→ **WORK INSTRUCTIONS**: Every line of the data, first to last, must be written out unchanged.

Dataset records
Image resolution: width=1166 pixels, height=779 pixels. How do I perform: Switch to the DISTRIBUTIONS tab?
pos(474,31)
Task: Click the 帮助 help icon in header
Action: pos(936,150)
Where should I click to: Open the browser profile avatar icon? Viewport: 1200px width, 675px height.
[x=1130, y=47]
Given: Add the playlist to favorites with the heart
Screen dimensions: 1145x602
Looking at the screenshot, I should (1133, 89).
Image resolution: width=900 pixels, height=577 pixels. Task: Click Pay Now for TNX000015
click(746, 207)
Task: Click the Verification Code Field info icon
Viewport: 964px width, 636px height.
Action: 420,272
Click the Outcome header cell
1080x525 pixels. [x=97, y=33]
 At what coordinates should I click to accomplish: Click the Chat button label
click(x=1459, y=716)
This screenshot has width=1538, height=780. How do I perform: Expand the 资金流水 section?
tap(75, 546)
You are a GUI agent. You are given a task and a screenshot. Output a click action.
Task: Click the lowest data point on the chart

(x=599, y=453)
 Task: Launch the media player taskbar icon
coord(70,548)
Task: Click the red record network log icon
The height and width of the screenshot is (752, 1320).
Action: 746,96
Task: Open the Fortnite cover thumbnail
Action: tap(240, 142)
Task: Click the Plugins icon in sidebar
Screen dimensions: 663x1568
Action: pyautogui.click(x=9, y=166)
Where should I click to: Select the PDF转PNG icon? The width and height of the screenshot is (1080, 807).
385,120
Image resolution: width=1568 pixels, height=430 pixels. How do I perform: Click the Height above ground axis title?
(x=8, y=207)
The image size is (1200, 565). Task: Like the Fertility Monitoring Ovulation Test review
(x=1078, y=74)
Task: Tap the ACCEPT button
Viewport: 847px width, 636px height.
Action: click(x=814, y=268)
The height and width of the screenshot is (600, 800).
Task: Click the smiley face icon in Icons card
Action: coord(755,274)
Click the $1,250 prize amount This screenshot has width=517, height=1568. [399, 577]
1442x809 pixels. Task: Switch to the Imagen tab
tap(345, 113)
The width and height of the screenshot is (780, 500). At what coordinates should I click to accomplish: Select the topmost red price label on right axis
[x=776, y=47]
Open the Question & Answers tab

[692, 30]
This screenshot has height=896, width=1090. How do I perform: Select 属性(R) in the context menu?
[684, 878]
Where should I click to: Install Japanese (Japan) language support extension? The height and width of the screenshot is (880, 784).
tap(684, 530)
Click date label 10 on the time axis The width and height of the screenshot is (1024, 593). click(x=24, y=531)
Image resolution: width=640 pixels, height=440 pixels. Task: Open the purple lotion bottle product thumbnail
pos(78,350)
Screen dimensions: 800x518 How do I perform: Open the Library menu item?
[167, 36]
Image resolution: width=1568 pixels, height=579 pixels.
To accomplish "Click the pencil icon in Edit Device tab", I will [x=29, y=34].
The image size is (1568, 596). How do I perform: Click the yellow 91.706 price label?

→ **PROBLEM SOLUTION**:
Image resolution: width=1166 pixels, height=779 pixels. How do I perform: Switch to the DISTRIBUTIONS tab?
pos(474,31)
Task: Click the 帮助 help icon in header
Action: pos(936,150)
Where should I click to: Open the browser profile avatar icon? Viewport: 1200px width, 675px height.
[x=1130, y=47]
Given: Add the playlist to favorites with the heart
Screen dimensions: 1145x602
Looking at the screenshot, I should (1133, 89).
Image resolution: width=900 pixels, height=577 pixels. Task: Click Pay Now for TNX000015
click(746, 207)
Task: Click the Verification Code Field info icon
Viewport: 964px width, 636px height.
Action: 420,272
Click the Outcome header cell
1080x525 pixels. [x=97, y=33]
 At what coordinates should I click to accomplish: Click the Chat button label
click(x=1459, y=716)
This screenshot has width=1538, height=780. How do I perform: Expand the 资金流水 section?
tap(75, 546)
You are a GUI agent. You are given a task and a screenshot. Output a click action.
Task: Click the lowest data point on the chart

(x=599, y=453)
 Task: Launch the media player taskbar icon
coord(70,548)
Task: Click the red record network log icon
The height and width of the screenshot is (752, 1320).
Action: 746,96
Task: Open the Fortnite cover thumbnail
Action: tap(240, 142)
Task: Click the Plugins icon in sidebar
Screen dimensions: 663x1568
Action: pyautogui.click(x=9, y=166)
Where should I click to: Select the PDF转PNG icon? The width and height of the screenshot is (1080, 807).
385,120
Image resolution: width=1568 pixels, height=430 pixels. How do I perform: Click the Height above ground axis title?
(x=8, y=207)
The image size is (1200, 565). Task: Like the Fertility Monitoring Ovulation Test review
(x=1078, y=74)
Task: Tap the ACCEPT button
Viewport: 847px width, 636px height.
Action: click(x=814, y=268)
The height and width of the screenshot is (600, 800).
Task: Click the smiley face icon in Icons card
Action: coord(755,274)
Click the $1,250 prize amount This screenshot has width=517, height=1568. [399, 577]
1442x809 pixels. Task: Switch to the Imagen tab
tap(345, 113)
The width and height of the screenshot is (780, 500). At what coordinates should I click to accomplish: Select the topmost red price label on right axis
[x=776, y=47]
Open the Question & Answers tab

[692, 30]
This screenshot has height=896, width=1090. How do I perform: Select 属性(R) in the context menu?
[684, 878]
Where should I click to: Install Japanese (Japan) language support extension? The height and width of the screenshot is (880, 784).
tap(684, 530)
Click date label 10 on the time axis The width and height of the screenshot is (1024, 593). click(x=24, y=531)
Image resolution: width=640 pixels, height=440 pixels. Task: Open the purple lotion bottle product thumbnail
pos(78,350)
Screen dimensions: 800x518 How do I perform: Open the Library menu item?
[167, 36]
Image resolution: width=1568 pixels, height=579 pixels.
To accomplish "Click the pencil icon in Edit Device tab", I will [x=29, y=34].
The image size is (1568, 596). How do I perform: Click the yellow 91.706 price label?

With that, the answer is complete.